Everything Changes

I’ve been reading my old diary off and on.  Perhaps I shouldn’t have.  I have all these memories and all of these feelings associated with them, and reading those entries brought them all back up again.  It’s insane how visceral reading your younger self’s innermost thoughts can be.  Though not everything was bad – far from it.  Re-living the breakup with my ex in 2010, re-reading my journey of self-discovery and growth afterwards, transcripts of old text conversations with the ex and many others – all of it was captivating and somewhat mortifying.  It is ridiculous how ridiculous I used to be, especially when it came to interpersonal relationships.  I learned a lot.  I grew a lot.  Devon and I have been together for 7 years this month – it’s both of our longest relationships, and it’s not going anywhere.  We joke around a lot, we enjoy each other, we connect well and communicate better than we ever have.  Sometimes I think that it’s a miracle that I have her.  She’s taught me so much – and we’ve learned together.  No relationship is perfect, and it’s unreasonable to expect it to be.  Every time we butt heads, I’d like to think that we learn a little bit more about each other and resolve our conflicts quickly and peacefully.
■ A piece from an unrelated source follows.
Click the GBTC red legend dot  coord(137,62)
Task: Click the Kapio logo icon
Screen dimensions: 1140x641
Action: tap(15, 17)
I am so incredibly grateful and appreciative of all the love and support she’s given me for the last 7 years.  It’s been some of the happiest moments of my life, and I can’t imagine my life ending up any differently than it is right now.  Although I’m stressed and battle with depression, I’m fully aware that I am amazingly lucky.  It seems like I was rewarded for something – I can’t imagine what I could have done to have been given this amazing of a gift – but while things aren’t perfect, they are absolutely perfect for me.  Thank you, Devon, for being the support and encouragement that allowed me to be my own light in the darkness, and be my best possible support along the way.